- _TASK STATEMENT_: The entries below hold a line with "Apply italic formatting" and a line with "The width and height of the screenshot is (1358, 896).". Return those lines and all that lie between them, exactly and only.

** Opening SOURCE DATA block **

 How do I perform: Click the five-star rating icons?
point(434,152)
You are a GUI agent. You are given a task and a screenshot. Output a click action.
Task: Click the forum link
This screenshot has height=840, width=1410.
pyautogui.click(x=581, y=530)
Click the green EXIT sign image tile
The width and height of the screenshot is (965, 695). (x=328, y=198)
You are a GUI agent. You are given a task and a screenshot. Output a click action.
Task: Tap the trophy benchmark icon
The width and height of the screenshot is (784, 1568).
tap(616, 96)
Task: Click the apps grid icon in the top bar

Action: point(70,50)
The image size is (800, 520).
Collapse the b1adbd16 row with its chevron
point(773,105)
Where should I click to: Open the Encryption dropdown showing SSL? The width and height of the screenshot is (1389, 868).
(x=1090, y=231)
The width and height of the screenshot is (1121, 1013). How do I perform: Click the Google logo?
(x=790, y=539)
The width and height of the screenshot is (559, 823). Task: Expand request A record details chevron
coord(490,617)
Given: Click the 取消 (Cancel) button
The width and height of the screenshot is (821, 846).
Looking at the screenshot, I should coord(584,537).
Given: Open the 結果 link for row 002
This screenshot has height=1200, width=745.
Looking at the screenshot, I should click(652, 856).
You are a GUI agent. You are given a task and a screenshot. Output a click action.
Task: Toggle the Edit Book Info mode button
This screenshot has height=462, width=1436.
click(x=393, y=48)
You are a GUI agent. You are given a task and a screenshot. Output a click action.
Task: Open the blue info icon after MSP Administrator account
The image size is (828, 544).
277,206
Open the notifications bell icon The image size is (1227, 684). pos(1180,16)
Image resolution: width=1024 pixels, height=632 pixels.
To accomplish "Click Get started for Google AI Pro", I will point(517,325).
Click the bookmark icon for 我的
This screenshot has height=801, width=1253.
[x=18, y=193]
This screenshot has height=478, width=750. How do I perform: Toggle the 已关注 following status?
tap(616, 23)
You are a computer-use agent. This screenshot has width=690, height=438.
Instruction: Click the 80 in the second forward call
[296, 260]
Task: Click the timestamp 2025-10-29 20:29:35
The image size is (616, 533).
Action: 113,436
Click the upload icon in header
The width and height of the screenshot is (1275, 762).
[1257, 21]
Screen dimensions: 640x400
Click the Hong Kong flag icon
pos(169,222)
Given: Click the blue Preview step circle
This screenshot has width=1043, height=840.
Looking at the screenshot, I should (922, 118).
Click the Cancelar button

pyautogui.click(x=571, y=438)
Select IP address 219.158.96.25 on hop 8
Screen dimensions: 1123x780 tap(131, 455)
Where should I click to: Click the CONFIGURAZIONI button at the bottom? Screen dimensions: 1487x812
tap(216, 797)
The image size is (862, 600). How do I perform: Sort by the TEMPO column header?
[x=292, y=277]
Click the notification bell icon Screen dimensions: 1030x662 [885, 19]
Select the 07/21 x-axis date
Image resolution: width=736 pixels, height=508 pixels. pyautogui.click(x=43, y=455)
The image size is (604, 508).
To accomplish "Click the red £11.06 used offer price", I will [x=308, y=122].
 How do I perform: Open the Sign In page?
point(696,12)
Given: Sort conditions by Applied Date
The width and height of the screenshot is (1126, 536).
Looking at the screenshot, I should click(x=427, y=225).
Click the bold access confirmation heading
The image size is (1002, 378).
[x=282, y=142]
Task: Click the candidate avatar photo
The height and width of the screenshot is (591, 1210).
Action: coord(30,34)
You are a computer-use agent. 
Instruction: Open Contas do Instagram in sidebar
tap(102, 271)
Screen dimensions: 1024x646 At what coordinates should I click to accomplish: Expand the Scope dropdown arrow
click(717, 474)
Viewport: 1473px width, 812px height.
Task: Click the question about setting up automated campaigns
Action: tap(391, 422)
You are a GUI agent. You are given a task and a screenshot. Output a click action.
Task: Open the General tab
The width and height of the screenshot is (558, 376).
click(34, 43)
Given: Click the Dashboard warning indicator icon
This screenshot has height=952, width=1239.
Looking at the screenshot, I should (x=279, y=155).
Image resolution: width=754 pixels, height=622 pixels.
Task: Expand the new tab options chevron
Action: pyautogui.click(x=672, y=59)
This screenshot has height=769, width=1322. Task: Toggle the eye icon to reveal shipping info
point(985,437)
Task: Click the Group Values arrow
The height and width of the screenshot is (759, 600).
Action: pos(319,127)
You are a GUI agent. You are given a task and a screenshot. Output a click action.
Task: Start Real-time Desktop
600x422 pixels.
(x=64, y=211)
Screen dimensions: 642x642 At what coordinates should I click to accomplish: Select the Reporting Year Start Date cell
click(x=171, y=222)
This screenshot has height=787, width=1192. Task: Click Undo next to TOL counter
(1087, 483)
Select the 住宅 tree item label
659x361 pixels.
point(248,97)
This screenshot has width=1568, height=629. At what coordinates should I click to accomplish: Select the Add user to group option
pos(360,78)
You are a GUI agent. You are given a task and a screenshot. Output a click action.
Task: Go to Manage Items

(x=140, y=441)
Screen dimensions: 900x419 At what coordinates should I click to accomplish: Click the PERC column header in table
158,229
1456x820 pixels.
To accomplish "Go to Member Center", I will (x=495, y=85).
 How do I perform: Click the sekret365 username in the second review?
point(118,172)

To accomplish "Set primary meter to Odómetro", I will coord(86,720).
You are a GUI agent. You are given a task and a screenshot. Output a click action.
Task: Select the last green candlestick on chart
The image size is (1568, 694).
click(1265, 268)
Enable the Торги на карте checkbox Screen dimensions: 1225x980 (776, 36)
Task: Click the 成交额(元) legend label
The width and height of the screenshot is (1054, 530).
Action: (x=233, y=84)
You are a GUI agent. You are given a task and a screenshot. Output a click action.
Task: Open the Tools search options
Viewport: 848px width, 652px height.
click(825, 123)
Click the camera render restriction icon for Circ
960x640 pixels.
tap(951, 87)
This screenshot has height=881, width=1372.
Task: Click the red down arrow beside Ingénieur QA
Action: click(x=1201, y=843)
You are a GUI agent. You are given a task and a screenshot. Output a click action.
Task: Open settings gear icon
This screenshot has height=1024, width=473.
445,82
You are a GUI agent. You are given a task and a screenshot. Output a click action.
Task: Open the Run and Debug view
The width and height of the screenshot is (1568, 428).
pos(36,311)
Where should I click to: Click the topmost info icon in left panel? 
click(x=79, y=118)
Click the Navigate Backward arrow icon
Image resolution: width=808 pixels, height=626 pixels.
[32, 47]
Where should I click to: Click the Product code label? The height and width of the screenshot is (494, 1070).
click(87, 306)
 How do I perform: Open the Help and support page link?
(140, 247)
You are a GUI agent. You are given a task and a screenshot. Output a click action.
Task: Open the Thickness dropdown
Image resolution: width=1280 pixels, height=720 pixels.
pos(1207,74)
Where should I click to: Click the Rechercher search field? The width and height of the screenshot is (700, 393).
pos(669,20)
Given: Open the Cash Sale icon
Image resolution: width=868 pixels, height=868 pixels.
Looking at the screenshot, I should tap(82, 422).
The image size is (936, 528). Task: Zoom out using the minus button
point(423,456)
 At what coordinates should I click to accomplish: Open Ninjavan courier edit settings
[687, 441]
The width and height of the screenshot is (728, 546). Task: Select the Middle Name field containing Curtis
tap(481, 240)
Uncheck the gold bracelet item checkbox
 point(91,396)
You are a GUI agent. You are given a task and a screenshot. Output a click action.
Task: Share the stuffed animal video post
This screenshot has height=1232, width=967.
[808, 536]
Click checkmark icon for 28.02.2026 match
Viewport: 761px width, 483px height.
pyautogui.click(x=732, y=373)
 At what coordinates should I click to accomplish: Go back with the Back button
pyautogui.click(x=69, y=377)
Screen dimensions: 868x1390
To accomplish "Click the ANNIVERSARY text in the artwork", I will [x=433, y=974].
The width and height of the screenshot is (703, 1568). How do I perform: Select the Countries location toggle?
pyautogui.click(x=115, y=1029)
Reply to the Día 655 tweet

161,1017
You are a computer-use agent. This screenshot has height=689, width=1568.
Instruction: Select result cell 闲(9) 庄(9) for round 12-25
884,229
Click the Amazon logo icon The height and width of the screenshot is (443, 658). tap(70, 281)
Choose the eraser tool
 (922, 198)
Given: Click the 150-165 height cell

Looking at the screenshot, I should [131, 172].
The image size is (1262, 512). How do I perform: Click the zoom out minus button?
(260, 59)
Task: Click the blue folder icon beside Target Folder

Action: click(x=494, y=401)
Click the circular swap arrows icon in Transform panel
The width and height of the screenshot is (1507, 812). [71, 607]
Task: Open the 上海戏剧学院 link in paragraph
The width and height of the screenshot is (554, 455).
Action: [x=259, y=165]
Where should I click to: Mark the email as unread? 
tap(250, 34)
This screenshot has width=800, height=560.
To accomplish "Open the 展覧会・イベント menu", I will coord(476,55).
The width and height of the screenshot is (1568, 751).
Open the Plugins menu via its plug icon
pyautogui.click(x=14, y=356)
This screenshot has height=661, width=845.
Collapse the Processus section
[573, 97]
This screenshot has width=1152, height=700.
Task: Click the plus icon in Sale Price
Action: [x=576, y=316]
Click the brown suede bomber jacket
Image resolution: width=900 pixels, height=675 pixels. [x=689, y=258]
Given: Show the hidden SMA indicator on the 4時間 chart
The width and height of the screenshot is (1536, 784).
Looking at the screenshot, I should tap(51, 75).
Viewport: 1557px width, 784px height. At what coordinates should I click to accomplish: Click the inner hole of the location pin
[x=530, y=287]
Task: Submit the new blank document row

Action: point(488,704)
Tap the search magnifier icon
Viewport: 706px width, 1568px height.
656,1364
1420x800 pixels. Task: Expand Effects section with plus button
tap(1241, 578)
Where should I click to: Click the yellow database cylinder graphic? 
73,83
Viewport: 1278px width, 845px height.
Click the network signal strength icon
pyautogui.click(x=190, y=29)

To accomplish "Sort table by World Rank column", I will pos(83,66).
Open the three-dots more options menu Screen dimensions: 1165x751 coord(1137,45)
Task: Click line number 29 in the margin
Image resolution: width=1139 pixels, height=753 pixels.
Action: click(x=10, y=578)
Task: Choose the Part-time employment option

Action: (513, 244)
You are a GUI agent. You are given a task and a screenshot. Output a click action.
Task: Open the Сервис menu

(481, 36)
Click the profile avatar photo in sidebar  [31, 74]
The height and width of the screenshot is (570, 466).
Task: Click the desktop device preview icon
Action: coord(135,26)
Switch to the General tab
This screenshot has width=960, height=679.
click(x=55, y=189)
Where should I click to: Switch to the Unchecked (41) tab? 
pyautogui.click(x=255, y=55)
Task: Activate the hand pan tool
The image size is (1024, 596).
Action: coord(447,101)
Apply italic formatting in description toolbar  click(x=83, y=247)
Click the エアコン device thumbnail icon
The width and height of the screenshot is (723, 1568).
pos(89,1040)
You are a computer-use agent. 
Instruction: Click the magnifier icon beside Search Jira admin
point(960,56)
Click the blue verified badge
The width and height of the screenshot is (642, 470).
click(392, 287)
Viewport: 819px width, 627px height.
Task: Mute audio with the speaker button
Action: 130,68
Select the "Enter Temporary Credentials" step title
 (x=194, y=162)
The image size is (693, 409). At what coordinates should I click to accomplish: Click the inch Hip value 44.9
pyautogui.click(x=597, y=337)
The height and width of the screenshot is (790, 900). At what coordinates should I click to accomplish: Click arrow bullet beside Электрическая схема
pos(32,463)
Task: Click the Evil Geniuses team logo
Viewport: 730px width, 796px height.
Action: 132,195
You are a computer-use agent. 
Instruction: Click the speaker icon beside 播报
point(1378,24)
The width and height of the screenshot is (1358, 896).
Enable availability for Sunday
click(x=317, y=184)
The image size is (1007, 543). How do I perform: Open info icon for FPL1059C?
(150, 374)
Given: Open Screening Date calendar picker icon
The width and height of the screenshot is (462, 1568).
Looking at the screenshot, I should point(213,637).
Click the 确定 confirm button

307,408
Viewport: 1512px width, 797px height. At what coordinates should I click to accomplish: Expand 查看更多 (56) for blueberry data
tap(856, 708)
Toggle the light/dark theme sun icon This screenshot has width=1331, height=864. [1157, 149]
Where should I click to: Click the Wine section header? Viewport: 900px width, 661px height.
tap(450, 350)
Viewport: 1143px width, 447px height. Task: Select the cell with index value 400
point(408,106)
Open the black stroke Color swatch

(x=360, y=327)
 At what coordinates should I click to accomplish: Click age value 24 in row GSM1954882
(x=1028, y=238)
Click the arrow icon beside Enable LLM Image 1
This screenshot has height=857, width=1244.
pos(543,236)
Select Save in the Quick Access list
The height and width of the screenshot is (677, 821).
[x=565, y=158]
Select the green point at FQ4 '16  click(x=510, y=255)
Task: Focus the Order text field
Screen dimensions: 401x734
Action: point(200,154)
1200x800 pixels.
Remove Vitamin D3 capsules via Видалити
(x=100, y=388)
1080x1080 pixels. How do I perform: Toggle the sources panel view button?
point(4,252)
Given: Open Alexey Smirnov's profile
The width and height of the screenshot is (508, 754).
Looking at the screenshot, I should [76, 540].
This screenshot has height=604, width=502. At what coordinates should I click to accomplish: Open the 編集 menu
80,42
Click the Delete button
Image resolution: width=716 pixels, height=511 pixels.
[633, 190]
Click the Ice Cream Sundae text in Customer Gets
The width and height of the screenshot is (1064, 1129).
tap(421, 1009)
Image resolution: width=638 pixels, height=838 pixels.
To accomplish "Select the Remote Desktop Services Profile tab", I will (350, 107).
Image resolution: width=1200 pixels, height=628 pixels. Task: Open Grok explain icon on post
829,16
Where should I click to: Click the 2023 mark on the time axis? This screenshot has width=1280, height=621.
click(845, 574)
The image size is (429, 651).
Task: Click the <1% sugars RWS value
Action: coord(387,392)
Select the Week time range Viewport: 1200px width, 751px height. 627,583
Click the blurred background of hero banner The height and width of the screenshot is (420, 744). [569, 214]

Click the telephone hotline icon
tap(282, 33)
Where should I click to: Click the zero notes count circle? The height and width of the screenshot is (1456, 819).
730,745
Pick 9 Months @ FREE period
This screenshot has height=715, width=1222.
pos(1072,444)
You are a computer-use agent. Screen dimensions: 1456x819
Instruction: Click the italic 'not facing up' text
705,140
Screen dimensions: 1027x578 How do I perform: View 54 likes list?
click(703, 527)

** Closing SOURCE DATA block **

- _SOLUTION TO THIS TASK_:
Apply italic formatting in description toolbar  click(x=83, y=247)
Click the エアコン device thumbnail icon
The width and height of the screenshot is (723, 1568).
pos(89,1040)
You are a computer-use agent. 
Instruction: Click the magnifier icon beside Search Jira admin
point(960,56)
Click the blue verified badge
The width and height of the screenshot is (642, 470).
click(392, 287)
Viewport: 819px width, 627px height.
Task: Mute audio with the speaker button
Action: 130,68
Select the "Enter Temporary Credentials" step title
 (x=194, y=162)
The image size is (693, 409). At what coordinates should I click to accomplish: Click the inch Hip value 44.9
pyautogui.click(x=597, y=337)
The height and width of the screenshot is (790, 900). At what coordinates should I click to accomplish: Click arrow bullet beside Электрическая схема
pos(32,463)
Task: Click the Evil Geniuses team logo
Viewport: 730px width, 796px height.
Action: 132,195
You are a computer-use agent. 
Instruction: Click the speaker icon beside 播报
point(1378,24)
The width and height of the screenshot is (1358, 896).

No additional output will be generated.